Parsec and Left Recursive Grammars

The traditional way to specify the syntax of a programming language is to write a Context Free Grammar (CFG) in Extended Backus-Naur Form (EBNF). Briefly, this form consists of a series of rules, each describing the form of some syntax element. For example, we might have a rule for postfix expression in C:

postfix-expression:
   primary-expression
   | postfix-expression '[' expression ']'
   | postfix-expression '(' argument-expression-list ')'
   | postfix-expression '.' identifier
   ⋮

This says that a postfix expression can be a primary expression (constant, identifier, or expression in parentheses) or it can be a postfix expression followed by some operator. An expression like

rectangle.bottomLeft.x

is thus parsed as

((primary-expression) '.' identifier) '.' identifier

The rule for postfix-expression is known as left recursive because postfix-expression appears as the leftmost symbol in some of the productions. This causes a problem for most left-to-right parsers. When they attempt to parse a postfix expression, they might first attempt to parse it as a primary-expression. If that fails, they might attempt to parse it as an array subscript. To do this, they first need to parse a postfix-expression. This leads to an infinite recursion, where the parser continues to nest deeper and deeper, while never consuming any input.

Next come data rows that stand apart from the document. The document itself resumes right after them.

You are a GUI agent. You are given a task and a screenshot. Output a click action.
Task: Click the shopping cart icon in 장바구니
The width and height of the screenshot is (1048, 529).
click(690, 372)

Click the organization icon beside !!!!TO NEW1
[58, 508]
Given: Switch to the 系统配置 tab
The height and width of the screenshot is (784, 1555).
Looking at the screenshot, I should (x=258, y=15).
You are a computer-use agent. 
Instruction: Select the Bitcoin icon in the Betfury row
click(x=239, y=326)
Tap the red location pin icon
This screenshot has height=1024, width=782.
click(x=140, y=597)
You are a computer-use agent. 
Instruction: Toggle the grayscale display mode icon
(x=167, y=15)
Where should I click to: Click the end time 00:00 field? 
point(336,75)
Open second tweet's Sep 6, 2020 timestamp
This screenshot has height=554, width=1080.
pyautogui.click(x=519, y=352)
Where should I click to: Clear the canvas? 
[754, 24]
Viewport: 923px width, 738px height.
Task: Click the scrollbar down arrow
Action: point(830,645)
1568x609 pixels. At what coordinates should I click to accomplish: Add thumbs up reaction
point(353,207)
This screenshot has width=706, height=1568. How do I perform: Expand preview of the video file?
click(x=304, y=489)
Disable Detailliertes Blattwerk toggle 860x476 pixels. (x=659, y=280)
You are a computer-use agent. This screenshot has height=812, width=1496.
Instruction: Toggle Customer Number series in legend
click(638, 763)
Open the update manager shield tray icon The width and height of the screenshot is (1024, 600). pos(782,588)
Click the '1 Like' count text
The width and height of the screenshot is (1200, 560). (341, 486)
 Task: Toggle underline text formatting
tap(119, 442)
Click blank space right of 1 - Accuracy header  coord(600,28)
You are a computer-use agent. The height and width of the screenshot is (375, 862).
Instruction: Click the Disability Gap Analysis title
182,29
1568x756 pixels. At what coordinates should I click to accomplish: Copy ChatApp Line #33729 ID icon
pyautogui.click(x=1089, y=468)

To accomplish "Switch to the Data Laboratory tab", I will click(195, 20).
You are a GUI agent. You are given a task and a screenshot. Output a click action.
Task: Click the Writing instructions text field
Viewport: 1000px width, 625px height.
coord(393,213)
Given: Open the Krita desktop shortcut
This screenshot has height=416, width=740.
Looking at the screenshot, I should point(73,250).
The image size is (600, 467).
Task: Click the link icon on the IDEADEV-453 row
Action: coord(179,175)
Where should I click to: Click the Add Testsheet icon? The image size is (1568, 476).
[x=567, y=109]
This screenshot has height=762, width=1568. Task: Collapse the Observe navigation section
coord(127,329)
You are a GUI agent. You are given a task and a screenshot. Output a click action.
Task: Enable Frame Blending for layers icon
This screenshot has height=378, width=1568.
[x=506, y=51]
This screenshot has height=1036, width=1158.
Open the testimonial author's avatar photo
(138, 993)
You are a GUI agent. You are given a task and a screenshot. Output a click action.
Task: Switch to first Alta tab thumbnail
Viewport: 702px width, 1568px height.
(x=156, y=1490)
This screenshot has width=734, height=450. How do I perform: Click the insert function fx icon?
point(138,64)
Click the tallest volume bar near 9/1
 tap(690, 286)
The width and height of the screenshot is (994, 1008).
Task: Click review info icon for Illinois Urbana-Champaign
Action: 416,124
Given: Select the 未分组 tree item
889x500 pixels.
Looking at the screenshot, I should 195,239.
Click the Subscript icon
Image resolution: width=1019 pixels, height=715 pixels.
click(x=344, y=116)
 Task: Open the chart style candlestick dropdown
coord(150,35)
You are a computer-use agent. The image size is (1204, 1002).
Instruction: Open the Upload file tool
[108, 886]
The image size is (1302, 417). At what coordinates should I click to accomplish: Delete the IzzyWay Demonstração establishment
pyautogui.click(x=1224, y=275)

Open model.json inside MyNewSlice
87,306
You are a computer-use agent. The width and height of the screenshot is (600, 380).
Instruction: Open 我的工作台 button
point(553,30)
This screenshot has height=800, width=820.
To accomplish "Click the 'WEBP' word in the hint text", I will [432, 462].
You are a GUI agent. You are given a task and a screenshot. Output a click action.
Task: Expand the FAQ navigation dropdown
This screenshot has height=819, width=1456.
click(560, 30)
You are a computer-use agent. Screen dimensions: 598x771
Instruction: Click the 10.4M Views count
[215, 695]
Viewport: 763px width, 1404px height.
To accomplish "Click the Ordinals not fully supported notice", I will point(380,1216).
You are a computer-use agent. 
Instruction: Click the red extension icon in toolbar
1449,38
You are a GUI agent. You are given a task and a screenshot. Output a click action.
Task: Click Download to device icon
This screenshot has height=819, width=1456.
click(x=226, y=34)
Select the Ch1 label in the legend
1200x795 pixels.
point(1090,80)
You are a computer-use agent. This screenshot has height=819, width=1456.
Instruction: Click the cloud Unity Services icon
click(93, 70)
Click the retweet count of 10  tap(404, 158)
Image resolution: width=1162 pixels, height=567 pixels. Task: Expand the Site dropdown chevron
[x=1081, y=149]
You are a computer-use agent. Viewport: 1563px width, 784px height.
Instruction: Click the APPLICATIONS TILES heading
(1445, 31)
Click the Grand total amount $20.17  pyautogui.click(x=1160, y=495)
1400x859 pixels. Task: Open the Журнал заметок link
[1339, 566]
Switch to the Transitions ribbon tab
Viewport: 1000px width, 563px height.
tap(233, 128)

The traditional solution is to rewrite our rule into a right recursive form. In this case, we notice that every postfix-expression begins with a primary-expression, followed by a (possibly empty) chain of subscripts, member accesses and function calls. We can thus rewrite the grammar as

postfix-expression: primary-expression postfix-expression'

postfix-expression': empty
                   | '[' expression ']' postfix-expression'
                   | '(' argument-expression-list ')' postfix-expression'
                   | '.' identifier postfix-expression'
                   ⋮

Unfortunately, this changes the associativity of the operations. Instead of being left associative, they are now right associative, and our example would be parsed as

primary-expression ('.' identifier ('.' identifier))

The solution to this is somewhat dependent on the particulars of your parser. I have been using Parsec for parsing. The left recursive grammar would be written as

data PostfixExpression = Primary PrimaryExpression
                       | ArraySubscript PostfixExpression Expression
                       | FunctionCall PostfixExpression [ArgumentExpression]
                       | Member PostfixExpression Identifier
                       ⋮
                       
postfixExpression =
    (try $ liftM2 ArraySubscript postfixExpression $ brackets expression)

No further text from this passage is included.